The problem: Look through the records below, and whenever a line contains "label", copy it.
#### Working data
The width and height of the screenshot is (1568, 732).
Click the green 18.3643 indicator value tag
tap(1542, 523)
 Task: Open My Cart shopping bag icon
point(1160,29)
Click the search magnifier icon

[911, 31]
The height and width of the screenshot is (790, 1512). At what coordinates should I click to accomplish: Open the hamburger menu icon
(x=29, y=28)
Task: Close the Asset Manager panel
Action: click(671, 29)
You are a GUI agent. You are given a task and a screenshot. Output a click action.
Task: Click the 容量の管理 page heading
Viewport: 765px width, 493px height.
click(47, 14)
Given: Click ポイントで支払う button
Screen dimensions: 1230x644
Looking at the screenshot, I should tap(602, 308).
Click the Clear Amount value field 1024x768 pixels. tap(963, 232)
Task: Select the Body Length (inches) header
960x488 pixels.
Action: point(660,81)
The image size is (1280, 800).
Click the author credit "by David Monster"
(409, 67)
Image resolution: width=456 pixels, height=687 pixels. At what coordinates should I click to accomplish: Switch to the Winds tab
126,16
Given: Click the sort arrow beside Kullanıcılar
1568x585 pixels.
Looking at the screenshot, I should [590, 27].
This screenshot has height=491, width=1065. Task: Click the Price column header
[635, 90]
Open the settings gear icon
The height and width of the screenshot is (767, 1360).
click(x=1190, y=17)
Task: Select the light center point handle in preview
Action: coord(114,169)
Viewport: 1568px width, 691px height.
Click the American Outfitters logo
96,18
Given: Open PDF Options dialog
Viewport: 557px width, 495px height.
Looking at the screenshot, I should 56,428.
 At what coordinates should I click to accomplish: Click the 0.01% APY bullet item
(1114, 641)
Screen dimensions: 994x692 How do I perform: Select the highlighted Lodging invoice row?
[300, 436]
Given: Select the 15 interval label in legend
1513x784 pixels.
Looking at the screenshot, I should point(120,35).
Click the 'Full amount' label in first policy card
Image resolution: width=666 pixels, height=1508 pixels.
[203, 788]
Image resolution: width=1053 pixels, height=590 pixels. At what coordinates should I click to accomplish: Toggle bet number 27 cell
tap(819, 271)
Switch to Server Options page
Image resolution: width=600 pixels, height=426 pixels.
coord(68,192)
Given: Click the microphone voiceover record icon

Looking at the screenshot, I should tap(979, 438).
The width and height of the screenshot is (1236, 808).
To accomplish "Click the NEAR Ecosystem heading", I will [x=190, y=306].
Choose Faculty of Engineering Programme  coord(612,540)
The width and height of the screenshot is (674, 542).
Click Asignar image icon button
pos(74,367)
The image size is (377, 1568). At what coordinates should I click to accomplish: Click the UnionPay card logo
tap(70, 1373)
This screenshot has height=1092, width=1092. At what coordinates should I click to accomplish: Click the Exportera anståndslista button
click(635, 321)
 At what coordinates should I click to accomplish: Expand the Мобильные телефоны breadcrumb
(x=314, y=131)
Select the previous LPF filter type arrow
########
Your response:
Given: Select the 15 interval label in legend
Click the 'Full amount' label in first policy card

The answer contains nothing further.